I also leaned what time Riley will have snack, lunch, and recess.
Also, on certain days he will go to other activities that include: computers, Spanish, art, music, PE, and library. I quickly started counting up in my head. That meant there was 6 more people I needed to speak with. I told her since they were going to be the adult with Riley I at least wanted them to be aware that he has D and what to do if he has a low while he’s in their class.
She told me that at the beginning of school she would set up a time to get all of the teachers together so that I can speak to them all at once. That makes my job a lot easier.
And, she didn’t have any problem with me hanging out around the classroom the first few days of school to make sure Riley was settling in OK. She said she’d want to do the same thing if it was her child.
And, I stressed a few times that it is very important to me that Riley not be singled out and that he participate in everything just as any other student. "What about birthday parties with cake and ice cream?" I told her that Riley can eat whatever the other kids are eating. My only rules are that he can't have regular soda or regular juice. I explained to her why. I told her I'd have special juice for Riley to use on these occasions. I also stressed that if any of the parents ask, they are not to bring something different for Riley to eat, such as sugar-free candy or sugar-free cake. I didn't explain to her that it usually has about the same amount of carbs as the stuff with sugar.
Going to speak with her helped to calm my nerves. I had stopped stressing over it so much. But, to speak with her and find out that she’s willing to learn and understands why it’s so important to learn has really helped a lot.
And, one of the last things she said before we left was that she knew Riley was our baby, but that she would treat him like her baby too. That’s exactly what I needed to hear.
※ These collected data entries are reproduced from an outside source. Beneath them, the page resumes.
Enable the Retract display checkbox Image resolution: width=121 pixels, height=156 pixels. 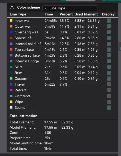point(109,90)
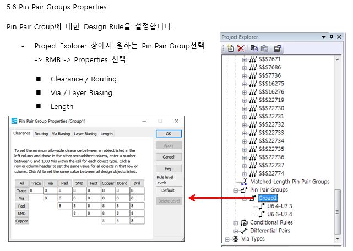Click the Trace-to-Trace clearance value cell
The height and width of the screenshot is (251, 353).
coord(36,190)
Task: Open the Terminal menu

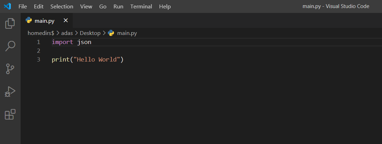Action: click(141, 6)
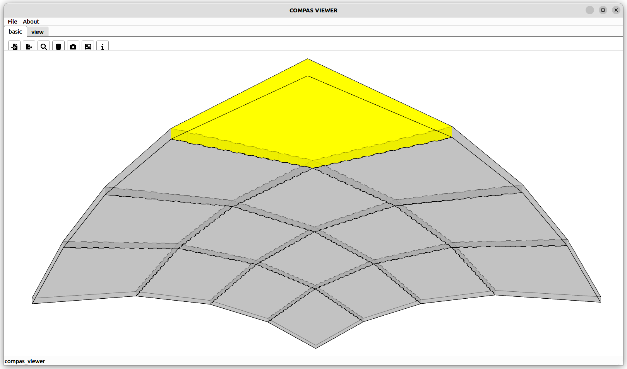Click the export file icon

(x=29, y=46)
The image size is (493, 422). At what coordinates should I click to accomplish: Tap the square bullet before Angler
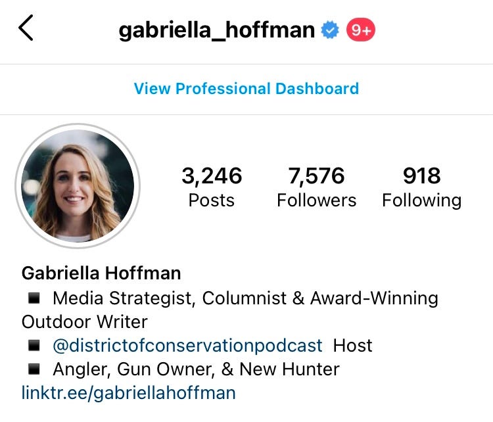(34, 369)
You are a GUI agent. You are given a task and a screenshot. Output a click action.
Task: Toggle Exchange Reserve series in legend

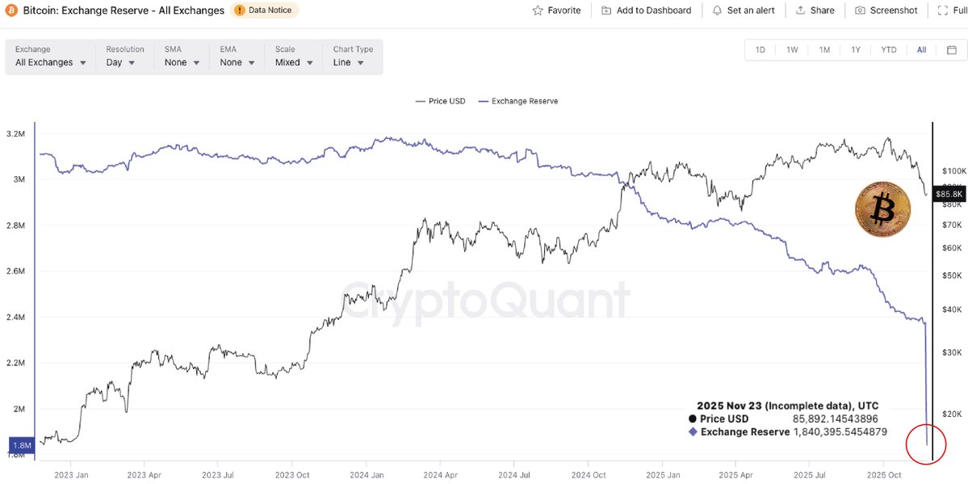(518, 101)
I know Riley is going to be OK. He has Holden out there. In addition to Holden, there are two kids in Holden's class with D. One is on injections and the other is on a pump. They are both very fond of Riley and Riley feels the same way about them. I'm sure they'd help out if needed. There is also a girl who has been in this particular school since Kindergarten. She is on a pump, an Animas just like Riley's. Her mom has told me that she'd be able to help. Also, the 6th grade teacher has D and is on a pump. And, the mother of one of the kid's in Holden's class is also an elementary teacher. So, in all, there are 5 people at the school who have Type 1 themselves and also the mother of a kid with D. Considering the school only has about 325 students, that's a pretty large number of people with D. It just tells me that Riley is exactly where he needs to be.
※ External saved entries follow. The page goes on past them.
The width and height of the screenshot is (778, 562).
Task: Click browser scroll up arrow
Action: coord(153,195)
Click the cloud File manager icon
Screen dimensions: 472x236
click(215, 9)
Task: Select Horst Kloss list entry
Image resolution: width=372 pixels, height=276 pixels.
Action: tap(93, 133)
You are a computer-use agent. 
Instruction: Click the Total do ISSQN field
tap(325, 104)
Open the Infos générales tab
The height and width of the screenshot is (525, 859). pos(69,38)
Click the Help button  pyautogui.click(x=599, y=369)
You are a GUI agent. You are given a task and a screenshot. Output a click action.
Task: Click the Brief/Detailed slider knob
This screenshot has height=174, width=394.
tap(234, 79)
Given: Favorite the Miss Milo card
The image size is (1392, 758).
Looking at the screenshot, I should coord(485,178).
I still worry, of course. No one will take care of Riley like I will. Just like a PWD, no one will care for your D like you do. Just imagine, having to give up control of your D from 8 AM- 3PM every day. You have one day to teach someone everything they need to know, how to count carbs, how to bolus, what to do for lows and highs. Then, you have to stand back and watch them do the best they can with the disease that you know intimately. The disease that only you really know how to best deal with. Scary huh? But, that's what I'm going to do with Riley. It's what I have to do.
Now, I'm going to put these thoughts aside for a while and enjoy my summer.